Wednesday, August 14, 2013

Movin' On Up...

"Oh my gosh Mom, do you HAVE to take our pictures?!?  Our friends might see us." 

That's what the Boy said when I did my annual First Day Of School Pictures this morning.  Seriously child??  Do you not see Every. Other. Parent. doing the same exact thing??  Aren't you use to me snapping a picture at the most memorable milestones in your life?  Don't you want to remember this someday when I'm long gone?  Remember, I'm the Mom who took a picture of your sister standing in the corner on a time out, then proceeded to use said photo for my profile picture on Face Book.  He just wanted me gone.  The Girl would've posed all day if I'd have let her.  She (like her Momma), has not shame.

Little Boy was pretty darn ticked off that he didn't get to start school today.  He starts Prekindergarten next Monday.  The little kids seem to start a little later; perhaps so the big kids can get acclimated & it won't be so overwhelming for the littles.

We had a morning of being really productive. I was relieved when it was finally time to meet up with my supervisor at TGI Fridays for lunch.  Yay, a chance to sit down & relax.
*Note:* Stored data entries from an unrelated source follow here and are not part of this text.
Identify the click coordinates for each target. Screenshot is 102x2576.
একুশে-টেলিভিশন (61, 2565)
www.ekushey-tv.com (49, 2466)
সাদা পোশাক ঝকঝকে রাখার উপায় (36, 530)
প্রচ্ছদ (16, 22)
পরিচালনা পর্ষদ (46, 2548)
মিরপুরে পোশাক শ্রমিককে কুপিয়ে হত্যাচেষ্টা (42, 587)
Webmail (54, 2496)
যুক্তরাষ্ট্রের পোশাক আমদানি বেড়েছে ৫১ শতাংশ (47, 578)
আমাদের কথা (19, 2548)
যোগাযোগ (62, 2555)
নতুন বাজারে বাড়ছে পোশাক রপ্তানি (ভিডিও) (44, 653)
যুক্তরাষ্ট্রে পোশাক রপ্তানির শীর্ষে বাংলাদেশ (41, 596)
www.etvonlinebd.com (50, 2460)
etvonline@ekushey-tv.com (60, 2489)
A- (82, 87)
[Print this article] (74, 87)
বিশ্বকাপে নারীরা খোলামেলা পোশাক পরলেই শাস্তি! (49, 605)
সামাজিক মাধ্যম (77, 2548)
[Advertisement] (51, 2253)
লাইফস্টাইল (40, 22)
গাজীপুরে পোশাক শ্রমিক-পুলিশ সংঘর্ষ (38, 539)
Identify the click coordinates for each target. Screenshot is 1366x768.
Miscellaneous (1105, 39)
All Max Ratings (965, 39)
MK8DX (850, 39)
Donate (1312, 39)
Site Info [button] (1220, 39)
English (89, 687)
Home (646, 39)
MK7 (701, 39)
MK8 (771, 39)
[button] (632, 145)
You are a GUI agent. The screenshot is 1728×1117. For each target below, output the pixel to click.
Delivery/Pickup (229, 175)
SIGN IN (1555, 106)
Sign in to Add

Who was I kidding?  I had my LOUD 4yo child with me.  Everything he said came out in a shout; I'm sure my supervisor who is single & does not have children, couldn't wait to hightail it out of there (I wouldn't blame her; he was in rare form today).

Since Fridays is at one of our local malls, Little Boy wanted to ride on the escalators.  So we did.  Up & down.  Up & down. Then we did it again. And again. And again.  Finally, I told him we needed to stop into Old Navy so I could see if there was anything worth spending my gift card on.  OH. MY. GOODNESS.  They had this HUGE thing that looked like a gumball machine & Little Boy gravitated toward it, while screaming, "I've wanted one of these my WHOLE life!!"  I told him if he could calm down & talk in his "regular" voice (which is loud, but not obnoxious), I would spend that quarter & get him this bouncy ball.

He was quiet.  TOO QUIET.  I turned around to see his bottom lip quivering.

He whispered, "Momma, that person with no head touched me."
Dear Old Navy,
Thank you for the headless mannequins in your Westroads Mall store.  Not only did you scare the living tar out of my child, but you got him to shut up for 3 minutes.